Work instructions »
Of the lines listed below, return exactly those that run from the line containing "Select 32-bit mode radio option" through the line containing "Screen dimensions: 507x1127", both included.

Data excerpts
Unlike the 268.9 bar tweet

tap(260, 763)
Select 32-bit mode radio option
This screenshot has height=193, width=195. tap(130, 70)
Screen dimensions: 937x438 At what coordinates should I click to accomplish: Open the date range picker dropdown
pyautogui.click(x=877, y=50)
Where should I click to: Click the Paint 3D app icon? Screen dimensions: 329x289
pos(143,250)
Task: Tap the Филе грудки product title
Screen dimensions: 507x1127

---

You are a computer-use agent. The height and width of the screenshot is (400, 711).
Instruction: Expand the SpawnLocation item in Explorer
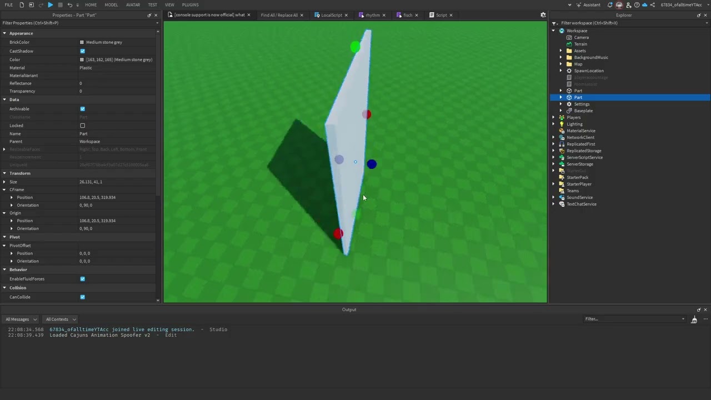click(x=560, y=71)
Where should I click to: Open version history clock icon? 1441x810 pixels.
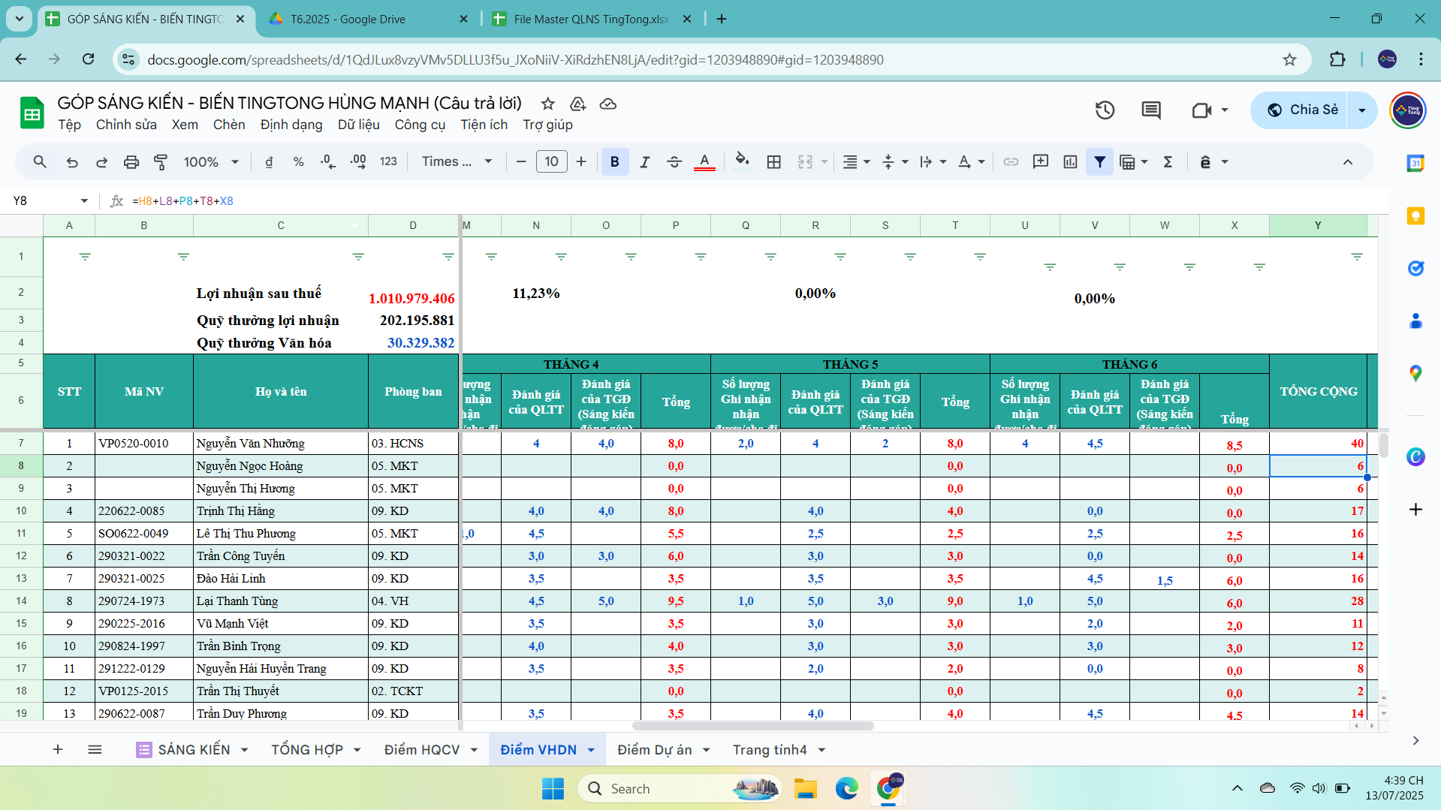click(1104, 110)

Exercise response »
Select 32-bit mode radio option
This screenshot has height=193, width=195. tap(130, 70)
Screen dimensions: 937x438 At what coordinates should I click to accomplish: Open the date range picker dropdown
pyautogui.click(x=877, y=50)
Where should I click to: Click the Paint 3D app icon? Screen dimensions: 329x289
pos(143,250)
Task: Tap the Филе грудки product title
Screen dimensions: 507x1127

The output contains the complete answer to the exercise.